La señora Hamilton lucía un vestido largo de un color gris pálido, que demostraba su rigidez, sus labios no denotaban un labial puro, sino sencillo como toda dama debe portar. Una de las reglas de etiqueta para una dama es que toda mujer debe esperar a que el cochero u hombre habrá la puerta de su lado, extender su mano y tomarla para así salir, de no ser así, una mujer no podría salir jamás del coche.

Eso era gracioso.

— ¿Y qué pasaría si no hay un cochero? señora Hamilton —simplemente mi ocurrencia brotó— si no hay nadie y solo estoy yo, el carro se incendia y la puerta esta a mi lado, ¿debo esperar a que venga un hombre a salvarme? —

Y era obvio que para la señora Hamilton mi pregunta no le resultaba para nada acomodada y bonita, más bien la irritaba más de lo que en el camino la había irritado.

Pero antes siquiera de que pudiera retarme o regañarme por ello, el cochero abrió la puerta del auto y me permitió salir del auto, extendió su mano y la tomé para salir de ahí. El otoño mecía mi falda sútilmente y no podía evitar sentir el escalofrío de la temporada.

Aún podía ver a mi tía a los lejos, saludando por lo alto, le quise imitar el saludo, pero cuando lo hice, fugazmente la señora Hamilton pegó mi mano su abanico de mano.

— Una dama jamás… —

— jamás saluda vulgarmente —

Termine su frase con obviedad.

La señora Hamilton me había enseñado bien, nunca lo he negado, su refinancia en mí hacia asegurarme que podría tener un esposo merecedor de mi atención. Me gustaba la idea de que el amor llegará a surgir en los bailes, porque específicamente fue así como mis padres se conocieron y los bailes ocurrían en las temporadas de otoño, de cada año, era la temporada perfecta para el amor.

— Señorita Collins, su abanico ¿donde está? —

El abanico hecho a mano, el cuál con tanta insistencia la señora Hamilton quería que usará. Lo busqué en mi bolso de lado que colgaba por mi pecho y saqué el abanico con esmero.

— Aquí —

La señora Hamilton asintió con su cabeza de inmediato y abriendo el suyo con total elegancia, camino frente a mí con el abanico en su rostro, lo suficientemente puesto como para que sus ojos fueran los únicos que se pudiera ver.

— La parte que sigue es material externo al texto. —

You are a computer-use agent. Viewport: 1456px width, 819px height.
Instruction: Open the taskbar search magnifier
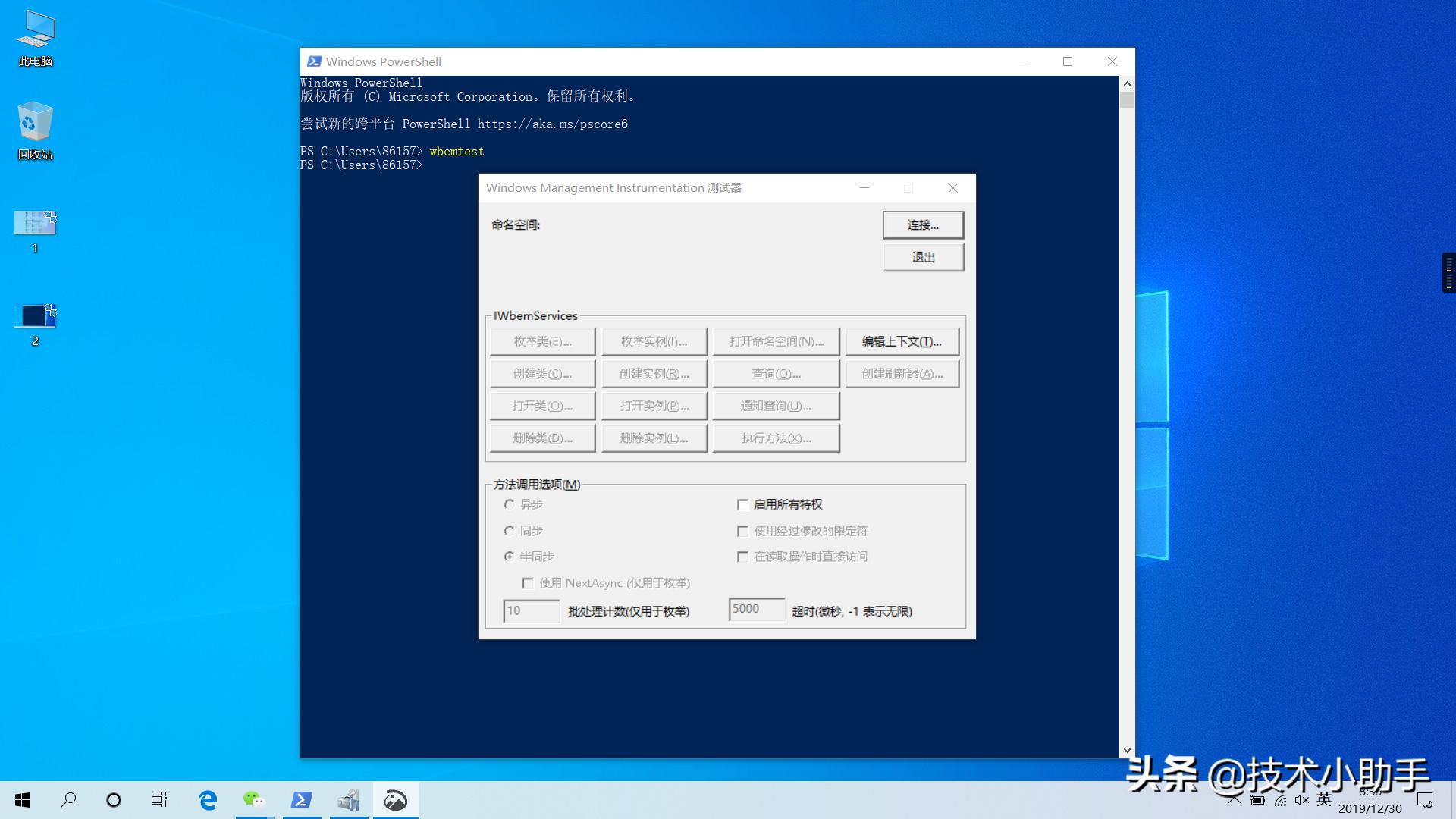pos(68,800)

La aparición del abanico, se remonta desde tiempos inmemoriales; incluso desde antes de la aparición de Cristo. Egipcios, babilónicos, persas, griegos y romanos utilizaban este utensilio como se refleja en sus obras, tanto pictóricas como en la literatura. Algunos, aparecidos en la civilización egipcia, eran de gran tamaño, fijos, con plumas y de largos mangos. Su finalidad no sólo era dar aire, sino que se utilizaban, sobre todo, para espantar a los insectos.